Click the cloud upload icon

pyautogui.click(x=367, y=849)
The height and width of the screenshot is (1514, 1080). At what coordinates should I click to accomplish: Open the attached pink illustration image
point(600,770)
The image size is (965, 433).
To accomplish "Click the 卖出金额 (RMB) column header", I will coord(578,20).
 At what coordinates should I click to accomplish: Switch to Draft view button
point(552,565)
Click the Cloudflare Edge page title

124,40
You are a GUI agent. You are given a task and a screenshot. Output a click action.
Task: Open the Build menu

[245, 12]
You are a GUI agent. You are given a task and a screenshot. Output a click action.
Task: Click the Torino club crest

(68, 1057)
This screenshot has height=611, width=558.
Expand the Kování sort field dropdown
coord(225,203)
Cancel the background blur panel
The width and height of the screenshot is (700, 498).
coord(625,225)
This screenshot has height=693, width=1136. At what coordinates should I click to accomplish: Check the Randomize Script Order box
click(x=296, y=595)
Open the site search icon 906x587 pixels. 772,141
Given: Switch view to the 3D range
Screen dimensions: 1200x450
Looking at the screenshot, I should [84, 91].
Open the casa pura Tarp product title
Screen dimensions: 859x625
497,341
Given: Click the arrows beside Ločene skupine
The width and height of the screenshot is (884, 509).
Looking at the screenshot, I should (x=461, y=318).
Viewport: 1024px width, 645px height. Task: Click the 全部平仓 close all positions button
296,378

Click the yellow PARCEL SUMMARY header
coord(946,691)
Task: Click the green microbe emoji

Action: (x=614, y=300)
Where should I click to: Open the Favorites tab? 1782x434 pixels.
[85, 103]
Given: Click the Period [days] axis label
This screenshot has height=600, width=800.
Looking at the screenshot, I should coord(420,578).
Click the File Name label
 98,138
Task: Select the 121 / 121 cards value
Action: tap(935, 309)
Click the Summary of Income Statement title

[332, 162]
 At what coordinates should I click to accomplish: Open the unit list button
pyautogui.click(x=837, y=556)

****************************************

# REQUIRED ACTION:
Would you please set down the lines from the one with "Click the File Name label" to the end of the data above, exactly and without any other lines?

# RESPONSE FOR THIS EXERCISE:
Click the File Name label
 98,138
Task: Select the 121 / 121 cards value
Action: tap(935, 309)
Click the Summary of Income Statement title

[332, 162]
 At what coordinates should I click to accomplish: Open the unit list button
pyautogui.click(x=837, y=556)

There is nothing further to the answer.